[Raw data]
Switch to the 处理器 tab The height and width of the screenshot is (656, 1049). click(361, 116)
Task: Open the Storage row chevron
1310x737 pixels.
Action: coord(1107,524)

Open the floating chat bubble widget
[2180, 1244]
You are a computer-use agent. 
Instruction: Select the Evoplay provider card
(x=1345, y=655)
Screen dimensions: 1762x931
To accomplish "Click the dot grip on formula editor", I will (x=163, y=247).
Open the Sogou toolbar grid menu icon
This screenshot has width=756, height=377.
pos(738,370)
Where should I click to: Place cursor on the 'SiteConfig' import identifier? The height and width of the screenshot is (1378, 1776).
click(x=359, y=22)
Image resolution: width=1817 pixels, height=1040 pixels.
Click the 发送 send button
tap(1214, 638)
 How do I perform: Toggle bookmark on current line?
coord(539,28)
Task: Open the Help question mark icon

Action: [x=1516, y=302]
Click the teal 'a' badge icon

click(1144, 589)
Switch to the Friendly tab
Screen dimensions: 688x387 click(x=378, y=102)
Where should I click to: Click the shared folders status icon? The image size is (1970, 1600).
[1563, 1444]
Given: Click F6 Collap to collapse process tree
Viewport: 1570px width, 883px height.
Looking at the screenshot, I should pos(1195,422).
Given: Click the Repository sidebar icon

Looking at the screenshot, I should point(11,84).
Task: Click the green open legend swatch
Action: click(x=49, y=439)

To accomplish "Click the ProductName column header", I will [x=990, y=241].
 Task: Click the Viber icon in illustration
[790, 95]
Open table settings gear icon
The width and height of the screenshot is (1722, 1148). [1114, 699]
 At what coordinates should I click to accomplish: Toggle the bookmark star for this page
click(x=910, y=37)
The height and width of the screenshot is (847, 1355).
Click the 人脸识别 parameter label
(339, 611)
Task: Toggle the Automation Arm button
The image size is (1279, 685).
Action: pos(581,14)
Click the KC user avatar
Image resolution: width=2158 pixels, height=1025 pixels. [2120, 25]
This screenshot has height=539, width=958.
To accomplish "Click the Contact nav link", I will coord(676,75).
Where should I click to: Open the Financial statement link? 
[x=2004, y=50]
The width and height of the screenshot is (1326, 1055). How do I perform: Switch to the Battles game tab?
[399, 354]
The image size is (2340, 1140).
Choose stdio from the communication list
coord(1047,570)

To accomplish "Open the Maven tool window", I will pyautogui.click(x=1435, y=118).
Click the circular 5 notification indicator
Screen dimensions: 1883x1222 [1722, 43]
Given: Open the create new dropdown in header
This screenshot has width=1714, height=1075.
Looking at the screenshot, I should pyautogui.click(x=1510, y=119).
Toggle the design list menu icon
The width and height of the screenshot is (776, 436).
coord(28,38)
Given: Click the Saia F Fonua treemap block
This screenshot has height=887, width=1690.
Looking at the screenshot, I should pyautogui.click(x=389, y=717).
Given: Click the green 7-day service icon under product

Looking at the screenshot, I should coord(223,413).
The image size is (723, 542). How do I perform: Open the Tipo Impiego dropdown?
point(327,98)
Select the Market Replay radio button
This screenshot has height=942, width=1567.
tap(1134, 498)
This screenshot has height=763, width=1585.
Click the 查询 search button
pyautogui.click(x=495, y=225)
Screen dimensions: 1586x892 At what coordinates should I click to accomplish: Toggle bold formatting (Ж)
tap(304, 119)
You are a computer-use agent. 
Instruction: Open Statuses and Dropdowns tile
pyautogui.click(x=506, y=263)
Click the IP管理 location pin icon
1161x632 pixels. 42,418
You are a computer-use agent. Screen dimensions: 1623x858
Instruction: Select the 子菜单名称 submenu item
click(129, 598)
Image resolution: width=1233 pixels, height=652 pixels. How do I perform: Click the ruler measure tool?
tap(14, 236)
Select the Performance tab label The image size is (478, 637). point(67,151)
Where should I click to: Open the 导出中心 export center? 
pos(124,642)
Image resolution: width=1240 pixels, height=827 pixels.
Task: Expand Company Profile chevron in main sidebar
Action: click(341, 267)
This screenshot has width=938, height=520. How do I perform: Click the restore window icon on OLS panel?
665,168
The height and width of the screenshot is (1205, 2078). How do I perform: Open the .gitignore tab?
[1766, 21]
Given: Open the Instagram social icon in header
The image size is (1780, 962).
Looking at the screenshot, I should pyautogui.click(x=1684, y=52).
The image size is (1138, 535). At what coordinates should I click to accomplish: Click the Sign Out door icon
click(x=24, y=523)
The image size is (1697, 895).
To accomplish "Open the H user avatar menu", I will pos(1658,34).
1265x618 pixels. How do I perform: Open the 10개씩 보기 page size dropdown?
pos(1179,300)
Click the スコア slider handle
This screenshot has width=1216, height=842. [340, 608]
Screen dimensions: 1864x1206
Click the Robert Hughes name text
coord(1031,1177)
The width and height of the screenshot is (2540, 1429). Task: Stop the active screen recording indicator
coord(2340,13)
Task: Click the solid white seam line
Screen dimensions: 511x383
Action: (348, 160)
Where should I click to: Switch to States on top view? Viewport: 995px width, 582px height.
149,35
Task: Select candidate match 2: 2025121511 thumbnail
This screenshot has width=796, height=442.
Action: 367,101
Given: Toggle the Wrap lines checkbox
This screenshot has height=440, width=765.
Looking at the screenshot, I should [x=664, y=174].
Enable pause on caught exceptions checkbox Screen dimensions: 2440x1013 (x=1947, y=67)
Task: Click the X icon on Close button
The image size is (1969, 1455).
[/Raw data]
Exercise:
Find the word "checkbox" in the entries above. Copy every line that has it.

Written solution:
Given: Toggle the Wrap lines checkbox
Enable pause on caught exceptions checkbox Screen dimensions: 2440x1013 (x=1947, y=67)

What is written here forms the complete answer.